REQUIRED WORK >> Copy the rows below word for word, starting with the line that contains "Enable the 1: L (Topt) trace" and going on through the line that contains "Collapse the Code Style tree node". Leave the pictures out of your copy.

SOURCE DATA >>
------

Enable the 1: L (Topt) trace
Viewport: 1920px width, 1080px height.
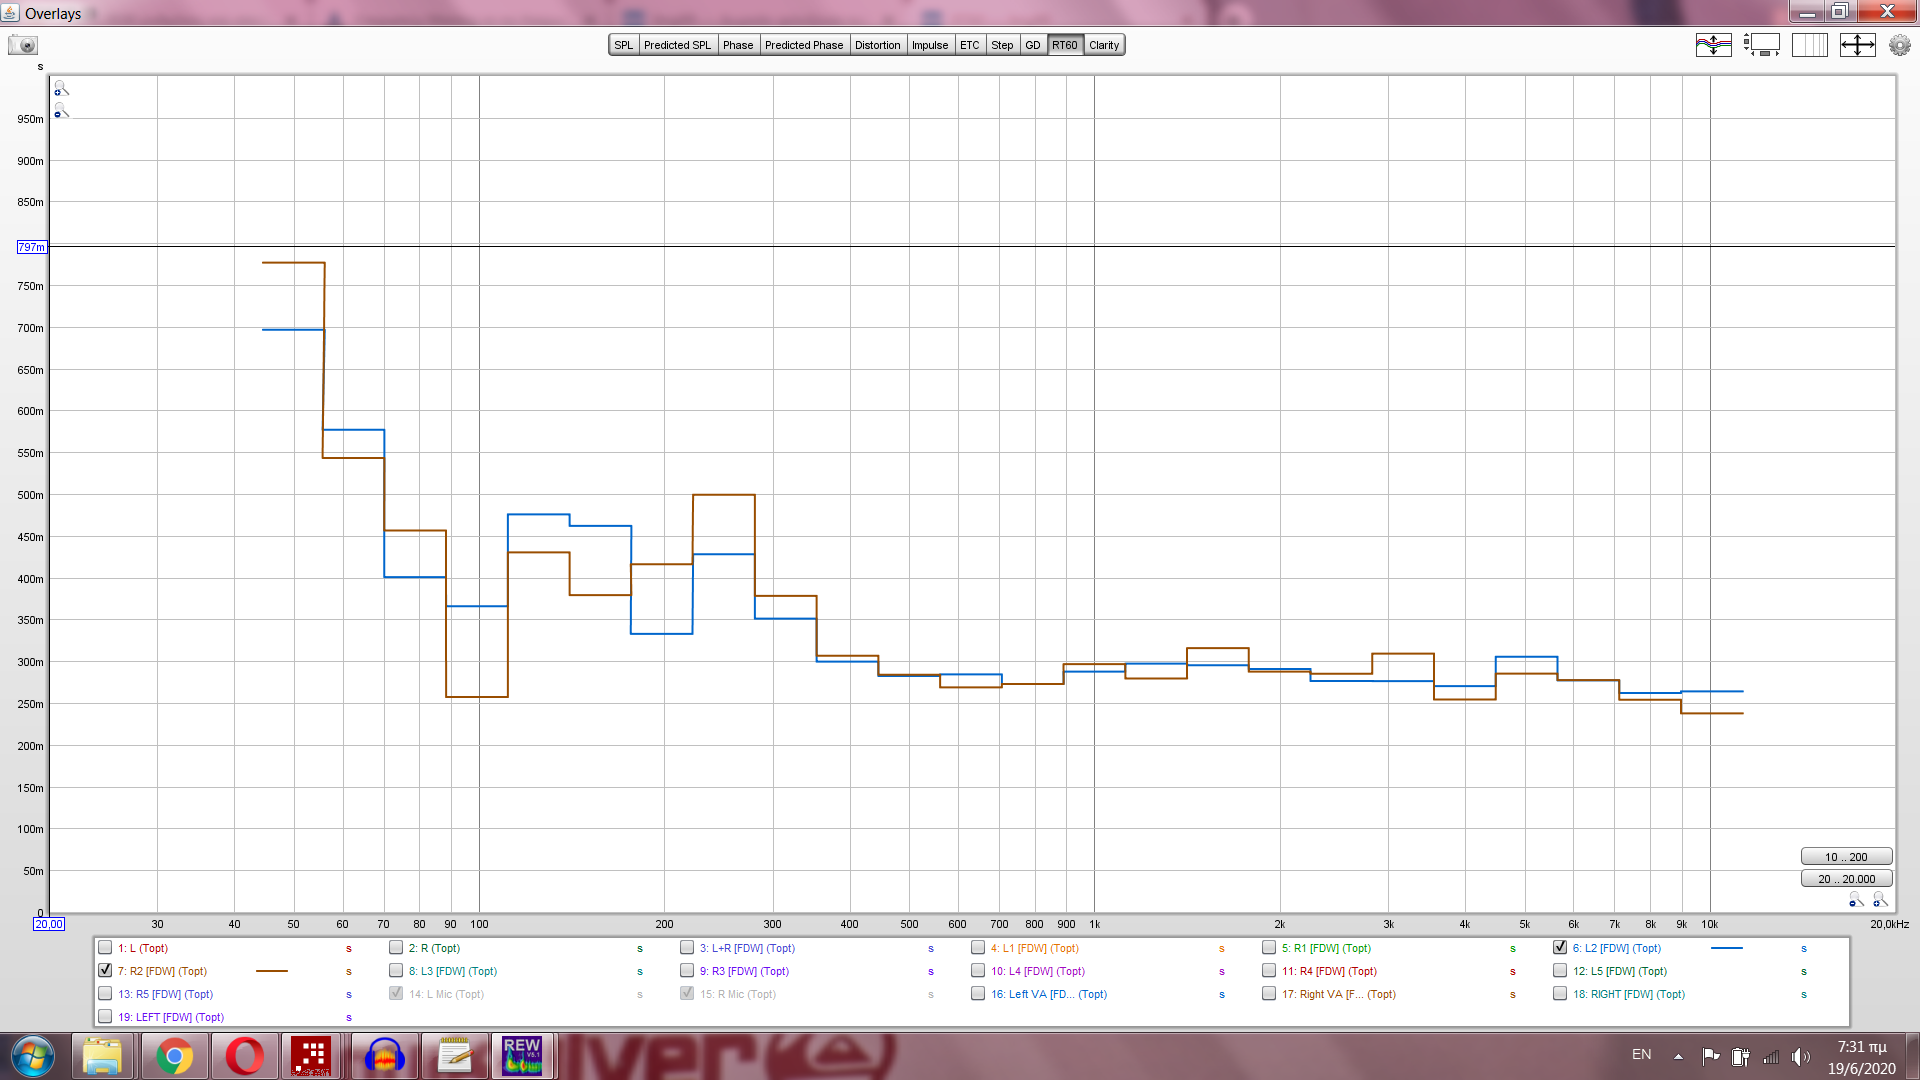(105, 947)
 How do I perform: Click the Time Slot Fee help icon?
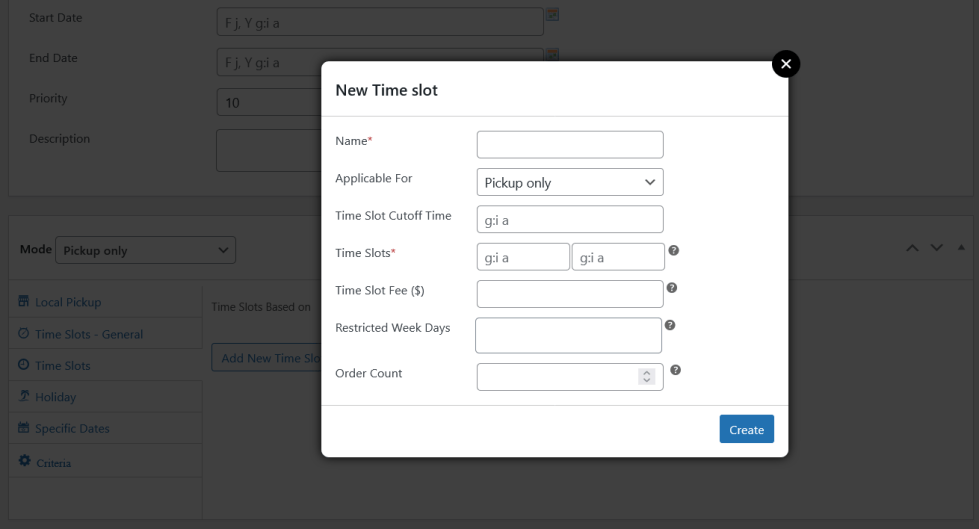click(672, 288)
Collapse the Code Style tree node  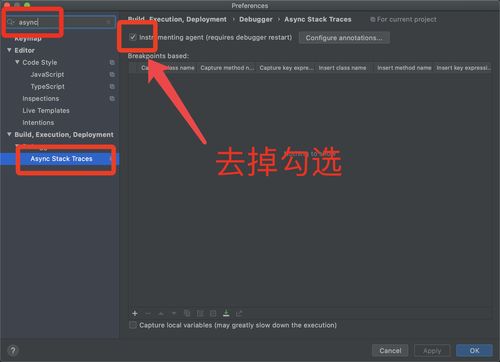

------

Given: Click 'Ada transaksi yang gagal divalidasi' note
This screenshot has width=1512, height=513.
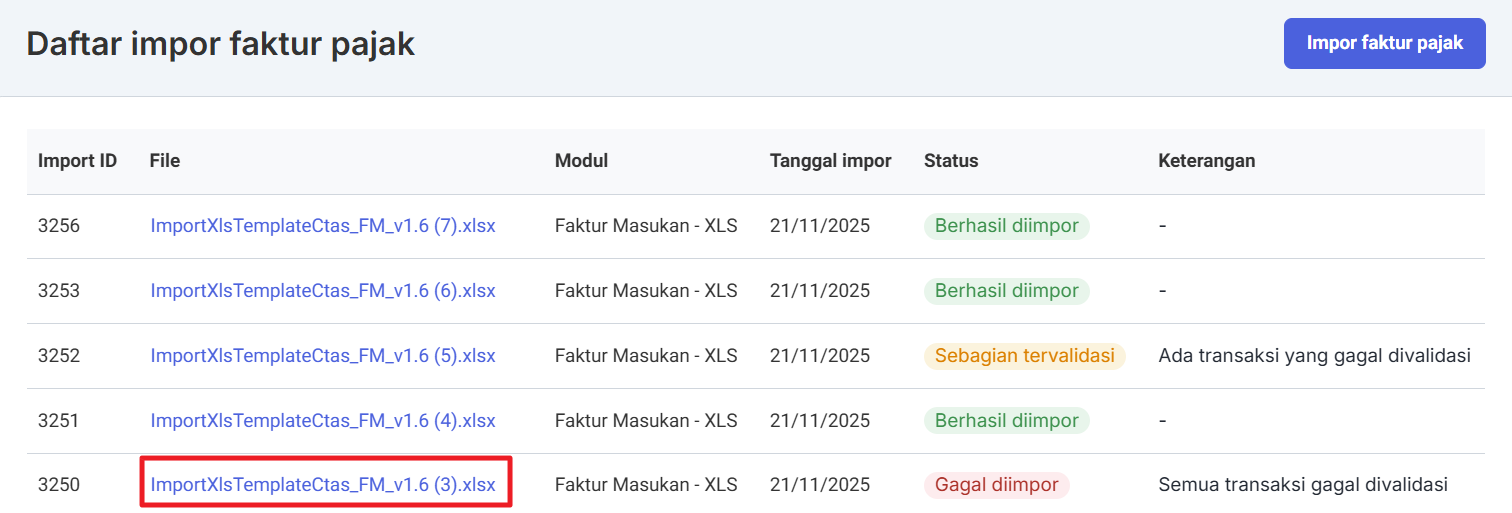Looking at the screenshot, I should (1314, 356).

------

RESPONSE FOR THIS EXERCISE >>
Enable the 1: L (Topt) trace
Viewport: 1920px width, 1080px height.
(105, 947)
 How do I perform: Click the Time Slot Fee help icon?
click(672, 288)
Collapse the Code Style tree node  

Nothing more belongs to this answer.